Although Subutex is primarily used in treating an existing addiction, it is also addictive and can cause dependence. This means that if you abuse it, you might develop a drug dependence that could cause intense withdrawal symptoms if you reduce your usual dose or stop taking this medication altogether.

Some of the side effects that you might experience as a result of taking Subutex include:

  • Constipation
  • Diarrhea
  • Dizziness
  • Headaches
  • Hoarseness
  • Nausea
  • Painful urination
  • Sweating
  • Vomiting

Over time, your body might become used to the relief that Subutex provides. When this happens, you are likely to experience intense withdrawal - an uncomfortable process initially that tends to lessen in terms of severity over the course of time.
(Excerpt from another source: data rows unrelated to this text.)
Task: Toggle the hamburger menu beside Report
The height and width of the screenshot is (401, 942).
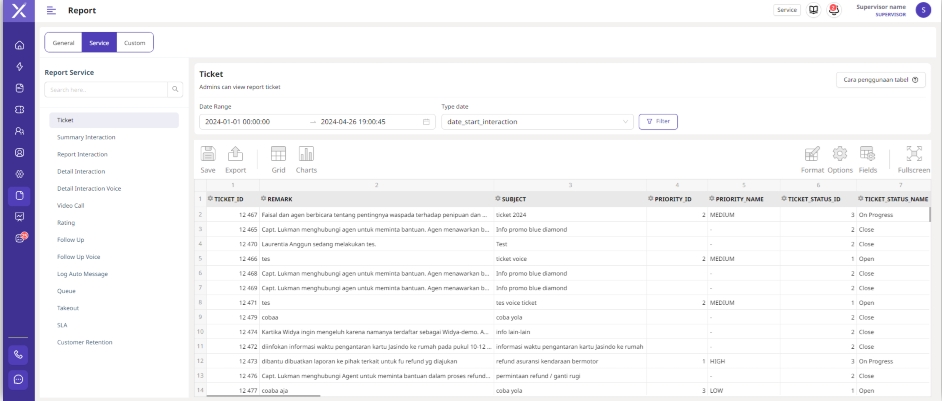Action: (51, 10)
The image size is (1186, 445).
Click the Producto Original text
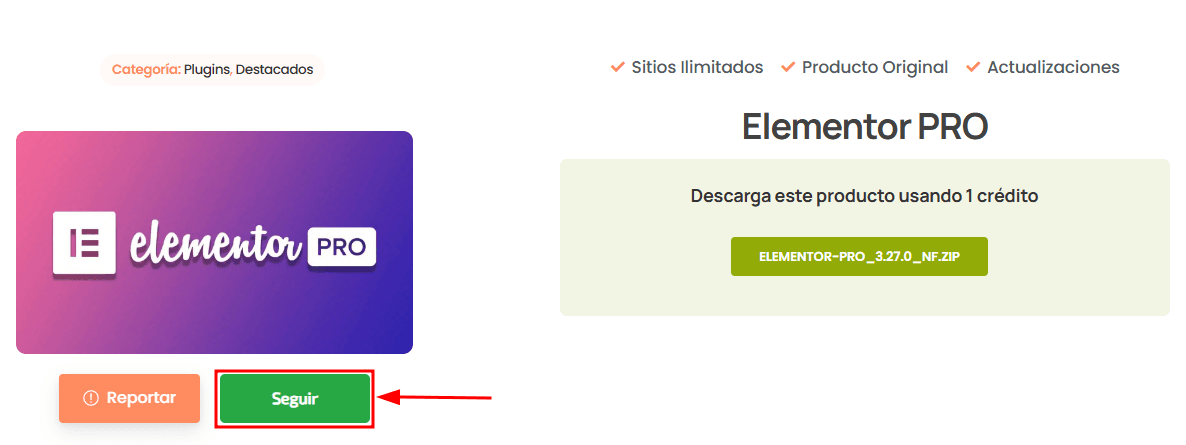tap(875, 67)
Some of the symptoms of Subutex withdrawal include:

  • Aggression
  • Anxiety
  • Depression
  • Excessive sweating
  • Inability to concentrate
  • Insomnia
  • Irritability
  • Muscle aches
  • Muscle spasms
  • Restlessness
  • Runny nose

Although you are highly unlikely to experience any extreme symptoms of withdrawal from Subutex, it is still possible. If this happens, you may suffer:

  • Diarrhea
  • Fatigue
  • Hyperactivity
  • Nausea
  • Paranoia
  • Stomach cramps
  • Vomiting

The best way to avoid these adverse symptoms is by following the tapering schedule that your doctor provided while trying to help you come off the medication. This means that you should only try to overcome your Subutex addiction through a medically supervised and monitored detoxification program.
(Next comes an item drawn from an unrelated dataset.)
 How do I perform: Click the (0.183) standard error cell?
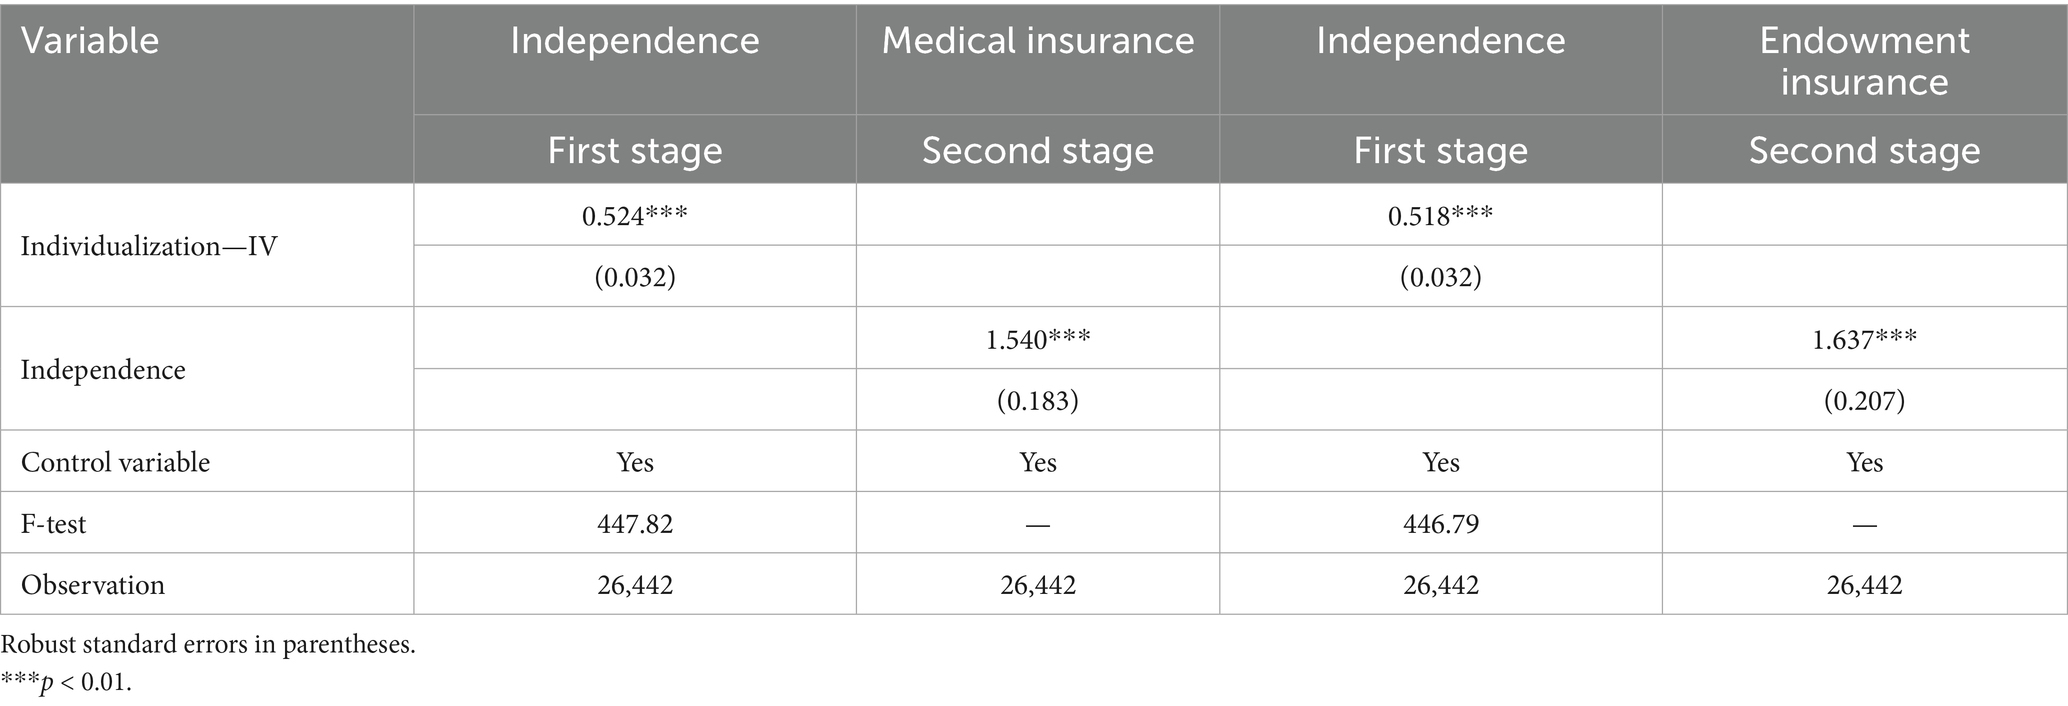click(1038, 401)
Subutex Addiction Treatment

Subutex addiction is similar to any other form of drug dependence in the sense that you should only try to overcome it with medical help. This way, a team of professionals will help to wean you off the drug in the safest way possible.

If you try quitting this drug cold turkey, you are likely to experience intense withdrawal symptoms that could compel you to continue using it. On the other hand, a professional addiction treatment program will help you withdrawal safely through a tapering schedule recommended by a trained, experienced, and certified/licensed medical professional or doctor.

Today, there are many accredited addiction treatment and rehabilitation centers that you can check into to help you overcome your dependence on Subutex. These centers provide opportunities that you can take advantage of so that you receive the thorough treatment and rehabilitation resources you require. During this process, the team of experts who work on your case could also uncover other underlying co-occurring mental health disorders and provide treatment for them.

Overall, it is imperative that you seek treatment the moment you realize that you have started abusing Subutex. This is the best options because it will ensure you do not suffer any adverse effects and that your substance abuse does not develop into tolerance, dependence, and addiction - conditions that are far harder and expensive to treat.